6. Would I Lie to You? by Aliya Ali-Afzal
Another dazzling novel about how economic hardship forces someone to make impossible decisions. Faiza grew up with modest means, but now has an enviable life she’s crafted with her banker husband, Tom, three kids, and a posh circle of friends. But when Tom suddenly loses his job and Fazia keeps spending to keep up appearances, the money evaporates. In a moment of panic, she lies to Tom about the money and has six weeks to replace 75,000 pounds before her life unravels. It’s bingeable, with wry social commentary throughout. I rooted for Fazia and could not put this book down until I found out what happens.
Sager’s back with his latest—a compulsively readable and unbearably tense thriller about a rideshare gone horribly wrong. It’s the early 1990s and movie-obsessed college student Charlie accepts a ride home to Ohio from Josh Baxter, a handsome stranger she meets at the campus ride board. Charlie’s looking to split from college after the murder of her best friend at the hands of the Campus Killer, and Josh is heading home, presumably, to look after his sick father. But Josh’s odd behavior has Charlie wondering if he is, in fact, the Campus Killer. And what ensues is an electrifying, white-knuckle road trip fizzing with Hitchockian film noir references and a twist so shocking I literally gasped out loud.
8. The Insomniacs by Marit Weisenberg
In this immersive, propulsive YA novel that’s been described as “Rear Window meets John Hughes,” 17-year-old competitive diver Ingrid is recovering from a dive injury that’s left her with an unrelenting case of insomnia.

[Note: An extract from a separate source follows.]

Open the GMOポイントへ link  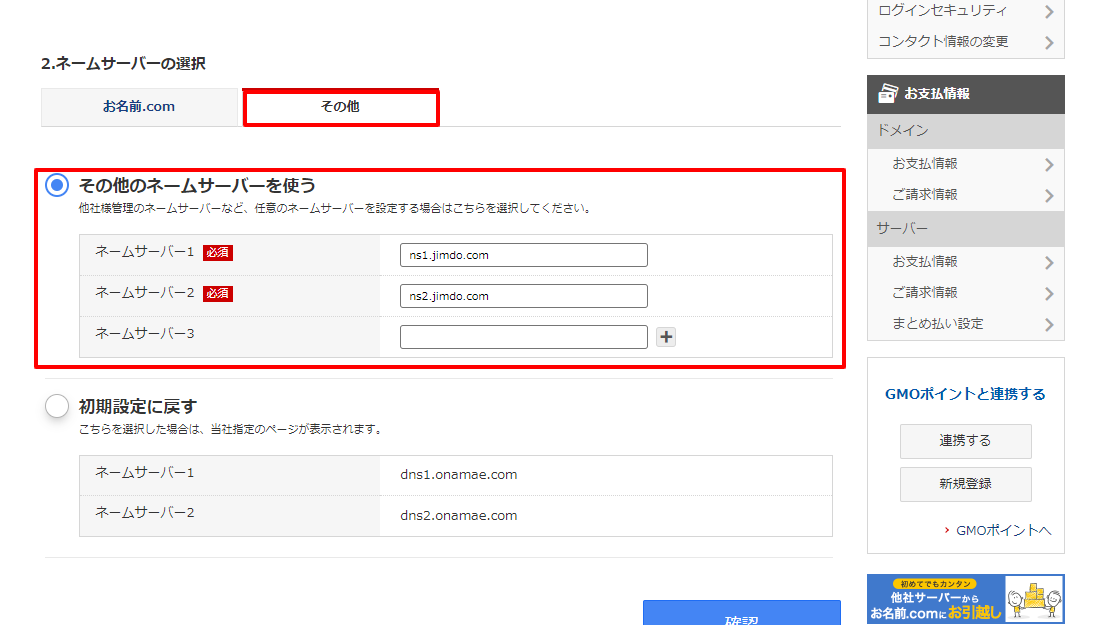1003,531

One night, while gazing out her window, she spies her former best friend and long-standing crush, Van, awake in the dead of night, too, and the pair lock eyes. Wracked by sleepless nights, Van and Ingrid try to solve the mystery of their insomnia and get sucked into an even darker mystery about their upper-middle-class neighborhood. Weisenberg’s intoxicating prose and intricate plotting make for a swift, delectable read.
Every single book in Kepnes’s dizzying blockbuster series meets the very definition of a guilty pleasure. You is one of those rare novels that I honestly did devour in one sitting, completely held hostage by the charming, psychopathic bookseller, Joe Goldberg, who becomes obsessed with the beautiful and brilliant Beck, the object of his stalking and manipulation. The reading experience is akin to zip-lining. This wickedly dark tale will have you simultaneously rooting for and cringing against its whip-smart narrator.
“It was supposed to be the perfect week away…” reads the ominous tagline for Stage’s latest thrill-ride. Sisters Imogen and Beck reunite with their high school friend, Tilda, for a week of backpacking and camping at the Grand Canyon. The once-tight trio has drifted into different directions—geographically and emotionally—ever since a terrible event (dubbed “The Thing”) happened one night in college. Instead of a relaxing escape into nature, they find themselves on a descent into terror as it becomes unnervingly clear they’re not alone on the trail. You won’t blink until you read the last line.